X
Business

Microsoft Passport targets credit cards

Microsoft and Arcot Systems will team to offer a service that requires bank customers to type in their Passport username and password to authenticate Visa or MasterCard credit cards.
Written by Wylie Wong, Contributor

Microsoft hopes to extend its Passport online identification system into authorizing credit card payments.

The software giant will strike a partnership Tuesday with security-software maker Arcot Systems, which builds online payment systems for merchants and for banks that issue Visa and MasterCard credit cards. Arcot makes the systems behind Visa's own Verified by Visa program as well as a similar program in development at MasterCard.

Under the deal, Microsoft and Arcot plan to offer, later this fall, a service that will let banks require computer users to type in their Passport username and password to authenticate Visa or MasterCard credit cards.

Passport is an authentication service that stores users' personal information and passwords and lets them surf the Web without having to constantly re-enter data at different sites. According to research firm Gartner, the service has about 14 million registered users.
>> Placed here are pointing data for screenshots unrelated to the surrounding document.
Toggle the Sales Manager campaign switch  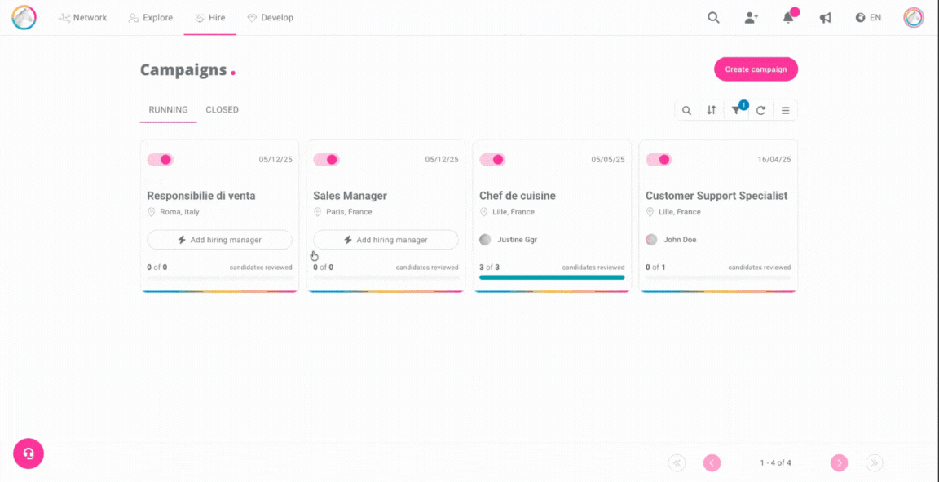[327, 160]
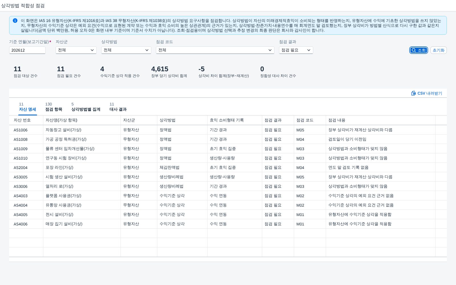Viewport: 456px width, 285px height.
Task: Click the blue info icon in banner
Action: pyautogui.click(x=15, y=21)
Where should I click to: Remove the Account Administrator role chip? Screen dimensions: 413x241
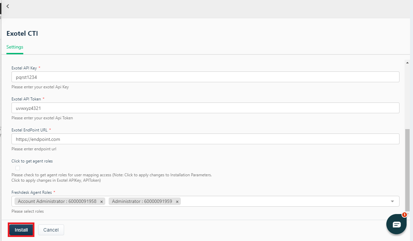pyautogui.click(x=101, y=201)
The new security measure would let banks and e-commerce Web sites verify the identity of online buyers and ensure that they aren't using stolen credit cards, said Brian Arbogast, Microsoft's vice president in charge of Passport.
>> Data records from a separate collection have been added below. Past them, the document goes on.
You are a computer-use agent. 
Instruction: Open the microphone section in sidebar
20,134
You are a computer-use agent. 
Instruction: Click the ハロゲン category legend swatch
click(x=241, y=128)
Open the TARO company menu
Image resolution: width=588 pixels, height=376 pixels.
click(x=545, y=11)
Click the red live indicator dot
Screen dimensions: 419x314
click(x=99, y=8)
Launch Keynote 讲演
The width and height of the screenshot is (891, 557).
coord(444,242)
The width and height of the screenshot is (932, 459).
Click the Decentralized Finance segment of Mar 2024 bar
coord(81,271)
Arcot, which competes against Cyota, Orbiscom and others, is the leader in the fledgling online credit card authentication market, Gartner analyst Avivah Litan said. So the Arcot partnership legitimizes Microsoft's Passport as an online authentication technology. It also benefits the credit card companies because they can tap into Microsoft's large base of customers, she said.

"It's good for Microsoft because up until now, no one stood behind the authenticity of the (Passport) identities. You can register as easily as 'Donald Duck' as you can with your real name," Litan said. "Now (Passport users) are linked to credit card companies. There is going to be a bank or credit card issuer standing behind the identity."
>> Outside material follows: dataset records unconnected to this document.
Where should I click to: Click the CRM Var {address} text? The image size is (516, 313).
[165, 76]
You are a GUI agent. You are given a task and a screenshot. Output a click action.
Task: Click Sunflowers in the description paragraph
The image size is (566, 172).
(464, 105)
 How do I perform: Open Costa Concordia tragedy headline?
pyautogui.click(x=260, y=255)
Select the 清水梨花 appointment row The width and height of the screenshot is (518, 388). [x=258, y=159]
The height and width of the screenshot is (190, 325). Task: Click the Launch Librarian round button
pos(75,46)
Microsoft has always offered an option for people to store their credit card information on Passport, but only 14 percent of Passport users did, because they didn't feel the system was secure enough, Litan said.

"People will start trusting the system now that it's linked to credit cards and has protection by Visa and MasterCard," Litan said.

Visa has a program, called Verified by Visa, that allows banks that issue Visa credit cards to authenticate online purchases. Arcot has captured the brunt of Visa's business with its systems, so the deal gives Microsoft access to most banks using the authentication systems, Litan said. MasterCard is currently testing a similar online authentication program, which Arcot's products also support.

Under both those programs, when computer users want to make a purchase online, a window pops up asking Passport users for their name and password, said Arcot CEO Ram Varadarajan. Besides verifying identity through Passport, Varadarajan said, credit card issuers have other options, such as banks' own username and password systems as well as smart cards.

Varadarajan said Arcot may also support the Liberty Alliance Project, which seeks to establish a standard for online identification that's an alternative to Microsoft's Passport. Liberty Alliance was created by Microsoft rival Sun Microsystems.